Pilot Programs

The Pilot Program was designed to evaluate the Business Model and the Entrepreneurial Support Packet and to gather feedback from crèche leaders to adapt the Entrepreneurial Initiative for future implementation. We were able to test the initiative at two crèches: Kiddies College Preschool in the middle income neighborhood of Observatory and Gege’s Crèche in the low income township of Langa.

Kiddies College Preschool sold the five initial Wonderbags in the first week. They then took the initiative to contact the Wonderbag distributor for more inventory as was described in the Entrepreneurial Support Packet. In the second week, they were able to sell two more Wonderbags and are continuing to grow their business. This was very encouraging as it showed that the Business Model has potential for getting energy efficient products into the community.

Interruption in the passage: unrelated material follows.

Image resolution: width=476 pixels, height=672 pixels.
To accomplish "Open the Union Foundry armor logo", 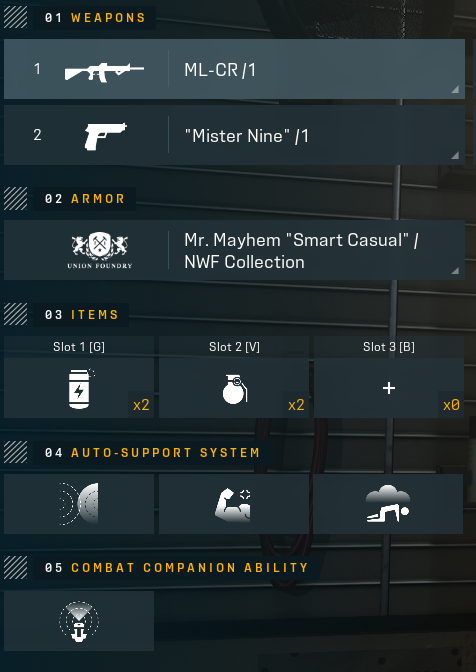I will click(100, 250).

Kiddies College Preschool Energy Product Entrepreneurs

Gege’s Crèche also had success during the program selling the Wonderbags despite the concern of whether they were capable of supporting the business in their community, selling two Wonderbags in the two weeks before holiday recess. Although this is lower than Kiddies College Preschool, the ratio of Wonderbags sold to number of students was roughly the same, about 5%. This suggests that there may be a market for Wonderbags in the community of Langa, and the Business Model may work effectively for crèches in low income communities. When Gege’s Crèche continues its distribution business in the upcoming school year, it will be seen whether they are able to sell their initial supply and contact the distributor.

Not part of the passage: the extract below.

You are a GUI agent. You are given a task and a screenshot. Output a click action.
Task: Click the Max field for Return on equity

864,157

Gege’s Creche Energy Product Entrepreneurs

Various departments within the City of Cape Town will be working together, coordinated by the Office of Sustainable Livelihoods and with the help of our co-researcher, Max Dingaan, to conduct longer Pilot Programs in 2015. These pilots will help determine if the model is effective at crèches of different income levels and evaluate the long-term sustainability of the model. Early signs suggest that the model does support distribution businesses in low income communities and may be a suitable model for expanding to a wider range of communities throughout South Africa.